# [PETUNJUK LATIHAN]
Tulis ulang seluruh berita di bawah tentang kawasan konservasi di Malut dan ancaman tambang, sama persis tanpa mengubah satu bagian pun.

# [CUPLIKAN HALAMAN]
---

Breaking News
light_mode
Beranda » Kabar Malut » Kawasan Konservasi di Malut Terancam Industri Tambang?

Kawasan Konservasi di Malut Terancam Industri Tambang?

  • account_circle
  • calendar_month Sen, 15 Nov 2021
  • visibility 284

Kawasan konservasi dikuatirkan dimasuki  kegiatan tambang. Banyaknya izin tambang yang berbatasan langsung dengan kawasan konservasi yang telah ditetapkan menjadi Taman Nasional Ake Tajawe Lolobata (TNAL) di Kabupaten Halmahera Tengah itu. resisten dimasuki tambang.

---

# [CUPLIKAN DATA]
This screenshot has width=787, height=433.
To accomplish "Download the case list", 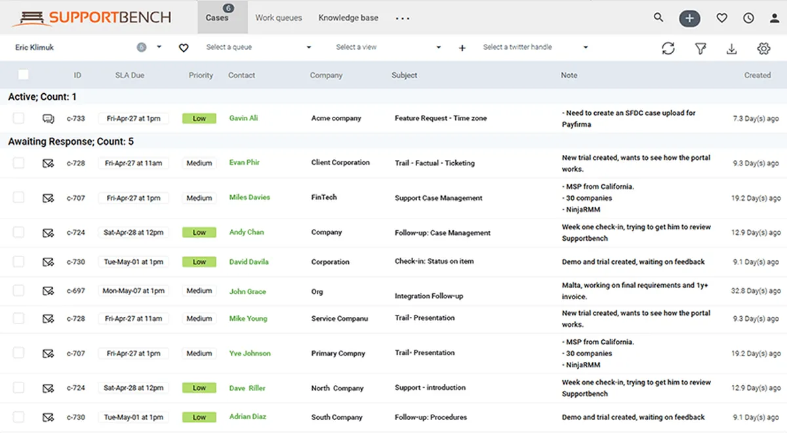I will pyautogui.click(x=732, y=48).
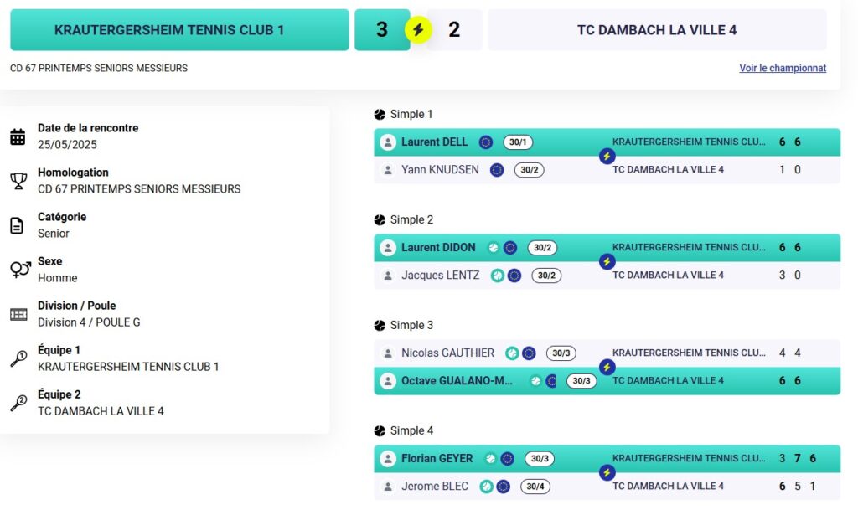Click the lightning icon in the Simple 3 match
This screenshot has height=515, width=858.
click(607, 368)
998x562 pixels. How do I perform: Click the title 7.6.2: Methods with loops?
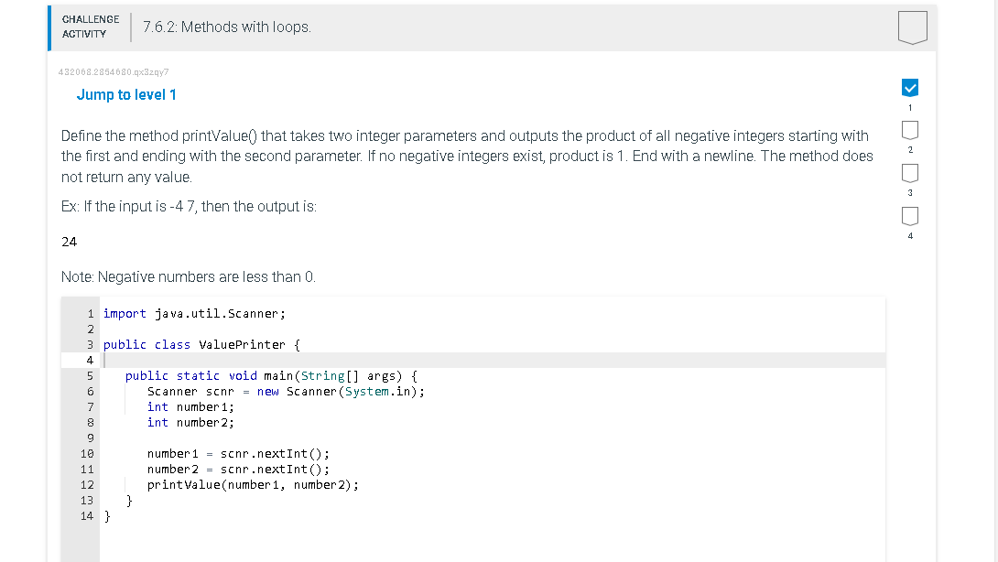tap(228, 27)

---

# [HASIL]
Breaking News
light_mode
Beranda » Kabar Malut » Kawasan Konservasi di Malut Terancam Industri Tambang?

Kawasan Konservasi di Malut Terancam Industri Tambang?

  • account_circle
  • calendar_month Sen, 15 Nov 2021
  • visibility 284

Kawasan konservasi dikuatirkan dimasuki  kegiatan tambang. Banyaknya izin tambang yang berbatasan langsung dengan kawasan konservasi yang telah ditetapkan menjadi Taman Nasional Ake Tajawe Lolobata (TNAL) di Kabupaten Halmahera Tengah itu. resisten dimasuki tambang.